EGU24-15873, updated on 09 Mar 2024
https://doi.org/10.5194/egusphere-egu24-15873
EGU General Assembly 2024
© Author(s) 2024. This work is distributed under
the Creative Commons Attribution 4.0 License.

Machine-learning based feature selection for a regional flood damage model

Daniela Rodriguez Castro1, Kasra Rafiezadeh Shahi2, Nivedita Sairam2, Melanie Fischer2, Guilherme Samprogna Mohor3, Annegret Thieken3, Benjamin Dewals1, and Heidi Kreibich2
Daniela Rodriguez Castro et al.
  • 1University of Liège, Civil and Environmental Engineering, Belgium (drodriguez@uliege.be)
  • 2Helmholtz Centre Potsdam German Research Centre for Geosciences GFZ, Section Hydrology, Telegrafenberg, 14473 Potsdam, Germany
  • 3Institute for Environmental Sciences and Geography, University Potsdam, Potsdam, Germany

After the 2021 floods in Europe, independent data collection initiatives were undertaken in the impacted areas of Belgium and Germany. The resulting datasets at residential building level contain valuable information on hazard characteristics, vulnerability of exposed assets, socio-economic factors and coping capacity of the inhabitants and the emergency services (i.e., emergency and precautionary measures). A transnational analysis of these datasets enhances our understanding of flood damage mechanisms.
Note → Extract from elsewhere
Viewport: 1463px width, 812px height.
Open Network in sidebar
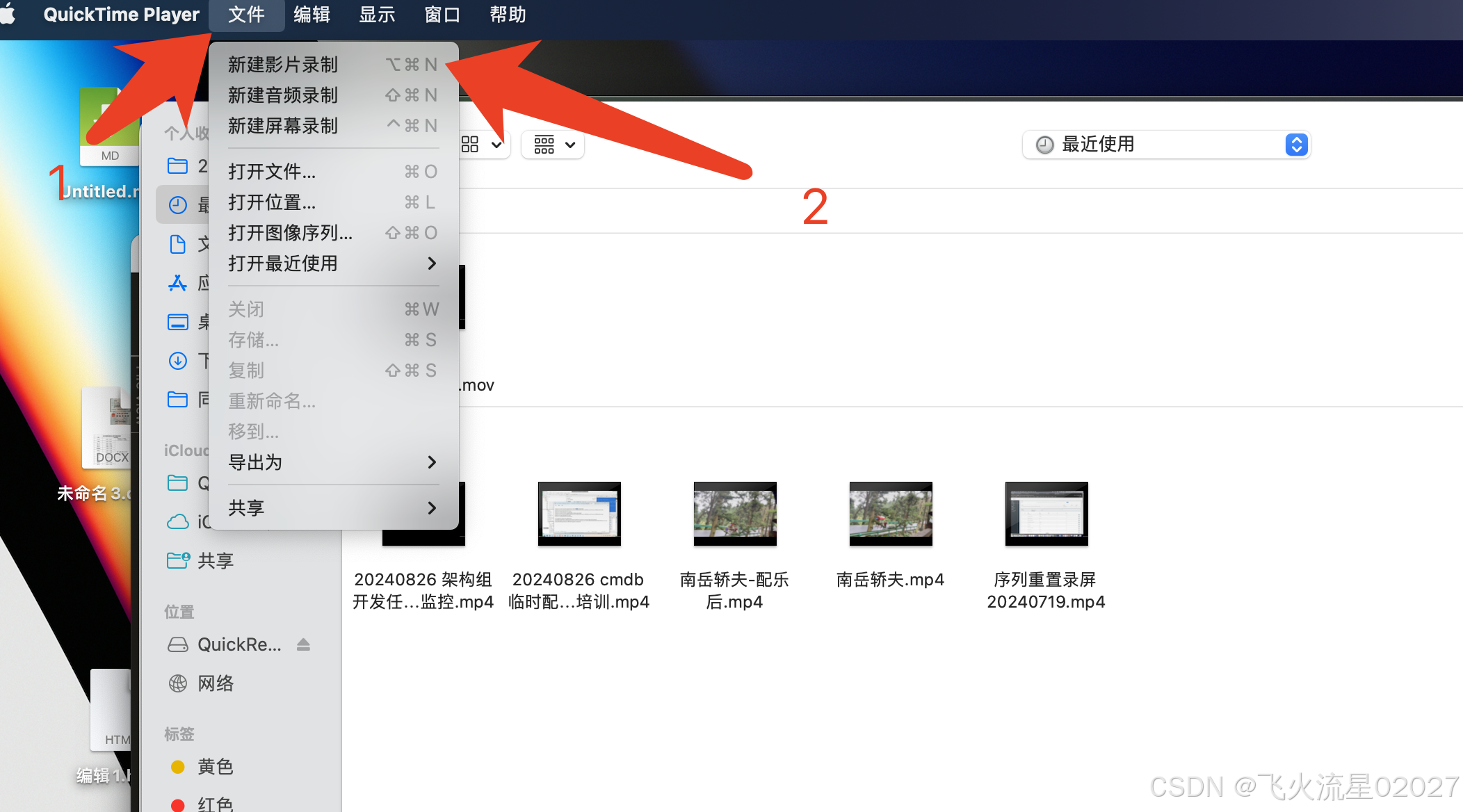pyautogui.click(x=215, y=683)
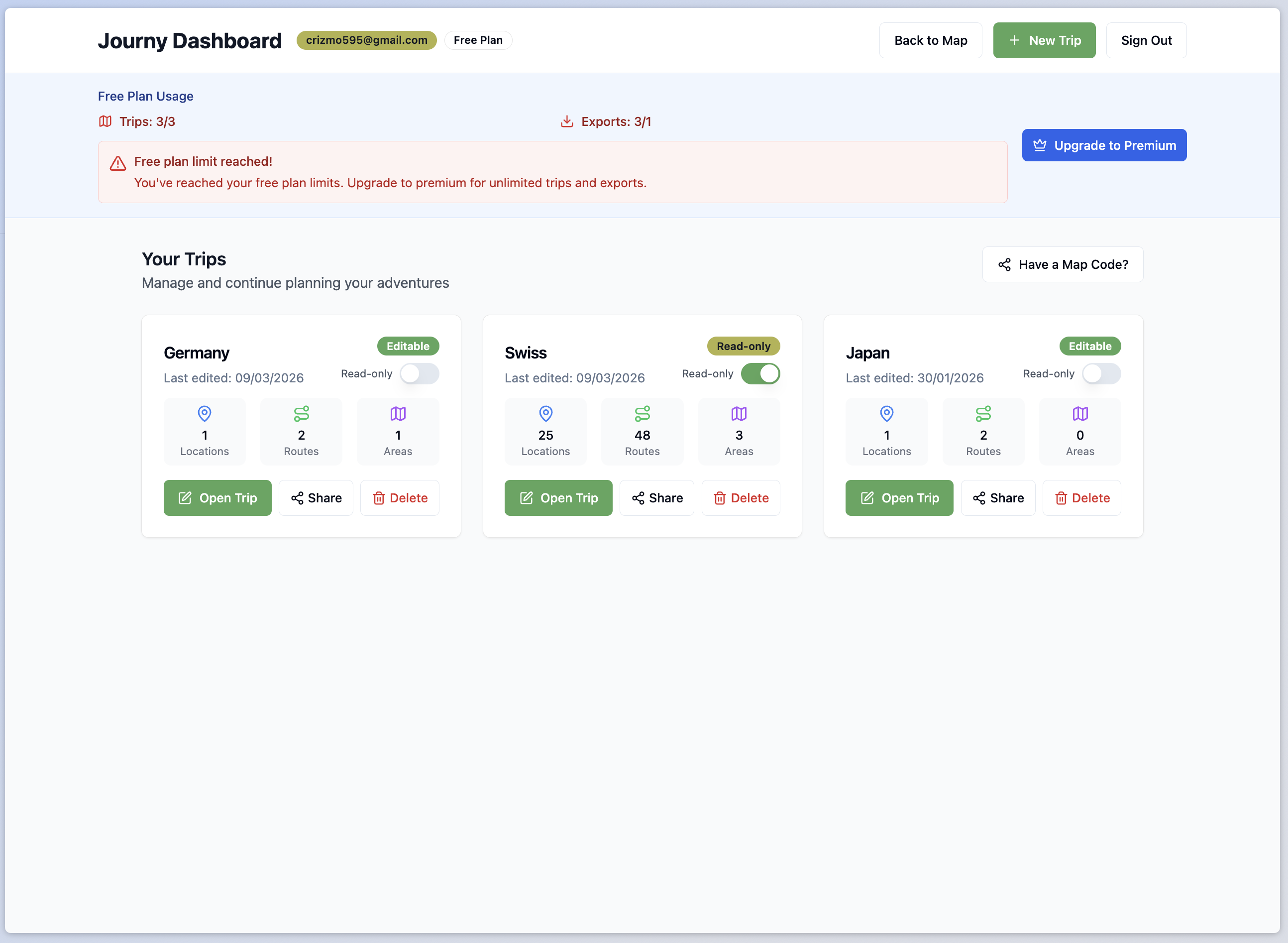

The data analysed resulted from 420, and 609 standardized surveys with private households affected by the 2021 floods in Belgium and Germany, respectively. Of these, 277 correspond to the area of Rhineland-Palatinate, and 332 were from North Rhine-Westphalia in Germany. A set of 64 potential damage influencing variables were harmonized across the datasets. The initial phase involved conducting descriptive statistics of the selected variables in three regions: the Vesdre valley in Belgium, the Ahr valley in Rhineland-Palatinate (Germany) and affected regions in North Rhine-Westphalia (Germany).

In a second step, the most influential variables for predicting flood damage to residential buildings were identified by means of feature selection. This was conducted using the linear approaches multilinear with k-best predictors, and Elastic net regression as well as the non-linear techniques Random Forest and Conditional Inference Trees. Total building loss and the total content loss were used as target values. Based on different evaluation metrics, the most important variables describing absolute building damage and absolute contents damage in the three analyzed areas, were identified.

Commonalities and differences in flood characteristics and damage in the three regions will be presented and interpreted in detail.

How to cite: Rodriguez Castro, D., Rafiezadeh Shahi, K., Sairam, N., Fischer, M., Samprogna Mohor, G., Thieken, A., Dewals, B., and Kreibich, H.: Machine-learning based feature selection for a regional flood damage model, EGU General Assembly 2024, Vienna, Austria, 14–19 Apr 2024, EGU24-15873, https://doi.org/10.5194/egusphere-egu24-15873, 2024.